**Your assignment:** Repeat back every line of the data, exactly.

**Records to use:**
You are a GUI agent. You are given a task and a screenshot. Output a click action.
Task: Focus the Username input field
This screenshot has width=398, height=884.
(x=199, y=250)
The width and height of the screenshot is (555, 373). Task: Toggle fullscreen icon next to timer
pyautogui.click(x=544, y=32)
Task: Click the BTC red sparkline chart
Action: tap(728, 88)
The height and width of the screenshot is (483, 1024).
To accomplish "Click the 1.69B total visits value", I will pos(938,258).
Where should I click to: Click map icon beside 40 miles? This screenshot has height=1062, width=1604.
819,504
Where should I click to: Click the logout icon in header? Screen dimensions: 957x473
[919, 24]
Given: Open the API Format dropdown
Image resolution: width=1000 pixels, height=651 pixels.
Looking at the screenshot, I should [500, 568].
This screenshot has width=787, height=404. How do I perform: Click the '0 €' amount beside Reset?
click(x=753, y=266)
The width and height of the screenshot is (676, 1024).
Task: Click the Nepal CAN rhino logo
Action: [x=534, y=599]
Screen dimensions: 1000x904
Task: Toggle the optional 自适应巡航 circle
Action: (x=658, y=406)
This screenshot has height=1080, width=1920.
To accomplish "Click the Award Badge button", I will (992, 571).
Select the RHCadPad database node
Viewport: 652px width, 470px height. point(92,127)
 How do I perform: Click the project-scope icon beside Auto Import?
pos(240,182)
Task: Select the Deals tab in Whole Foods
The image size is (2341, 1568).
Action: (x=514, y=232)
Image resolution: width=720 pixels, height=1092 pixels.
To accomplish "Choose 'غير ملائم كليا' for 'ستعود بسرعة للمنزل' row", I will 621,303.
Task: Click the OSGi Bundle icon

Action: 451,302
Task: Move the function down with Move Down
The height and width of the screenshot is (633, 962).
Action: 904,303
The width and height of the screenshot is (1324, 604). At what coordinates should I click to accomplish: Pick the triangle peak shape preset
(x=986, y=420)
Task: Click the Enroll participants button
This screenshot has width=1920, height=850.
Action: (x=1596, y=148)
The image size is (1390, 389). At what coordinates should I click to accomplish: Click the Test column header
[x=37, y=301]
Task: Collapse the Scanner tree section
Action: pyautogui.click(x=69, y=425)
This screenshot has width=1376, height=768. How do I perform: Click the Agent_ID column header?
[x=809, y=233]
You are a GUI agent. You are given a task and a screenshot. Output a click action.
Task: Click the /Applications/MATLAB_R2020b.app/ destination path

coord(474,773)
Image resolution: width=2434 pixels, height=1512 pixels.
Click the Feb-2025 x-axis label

**Reply:**
You are a GUI agent. You are given a task and a screenshot. Output a click action.
Task: Focus the Username input field
This screenshot has width=398, height=884.
(x=199, y=250)
The width and height of the screenshot is (555, 373). Task: Toggle fullscreen icon next to timer
pyautogui.click(x=544, y=32)
Task: Click the BTC red sparkline chart
Action: tap(728, 88)
The height and width of the screenshot is (483, 1024).
To accomplish "Click the 1.69B total visits value", I will pos(938,258).
Where should I click to: Click map icon beside 40 miles? This screenshot has height=1062, width=1604.
819,504
Where should I click to: Click the logout icon in header? Screen dimensions: 957x473
[919, 24]
Given: Open the API Format dropdown
Image resolution: width=1000 pixels, height=651 pixels.
Looking at the screenshot, I should [500, 568].
This screenshot has width=787, height=404. How do I perform: Click the '0 €' amount beside Reset?
click(x=753, y=266)
The width and height of the screenshot is (676, 1024).
Task: Click the Nepal CAN rhino logo
Action: [x=534, y=599]
Screen dimensions: 1000x904
Task: Toggle the optional 自适应巡航 circle
Action: (x=658, y=406)
This screenshot has height=1080, width=1920.
To accomplish "Click the Award Badge button", I will (992, 571).
Select the RHCadPad database node
Viewport: 652px width, 470px height. point(92,127)
 How do I perform: Click the project-scope icon beside Auto Import?
pos(240,182)
Task: Select the Deals tab in Whole Foods
The image size is (2341, 1568).
Action: (x=514, y=232)
Image resolution: width=720 pixels, height=1092 pixels.
To accomplish "Choose 'غير ملائم كليا' for 'ستعود بسرعة للمنزل' row", I will 621,303.
Task: Click the OSGi Bundle icon

Action: 451,302
Task: Move the function down with Move Down
The height and width of the screenshot is (633, 962).
Action: 904,303
The width and height of the screenshot is (1324, 604). At what coordinates should I click to accomplish: Pick the triangle peak shape preset
(x=986, y=420)
Task: Click the Enroll participants button
This screenshot has width=1920, height=850.
Action: (x=1596, y=148)
The image size is (1390, 389). At what coordinates should I click to accomplish: Click the Test column header
[x=37, y=301]
Task: Collapse the Scanner tree section
Action: pyautogui.click(x=69, y=425)
This screenshot has width=1376, height=768. How do I perform: Click the Agent_ID column header?
[x=809, y=233]
You are a GUI agent. You are given a task and a screenshot. Output a click action.
Task: Click the /Applications/MATLAB_R2020b.app/ destination path

coord(474,773)
Image resolution: width=2434 pixels, height=1512 pixels.
Click the Feb-2025 x-axis label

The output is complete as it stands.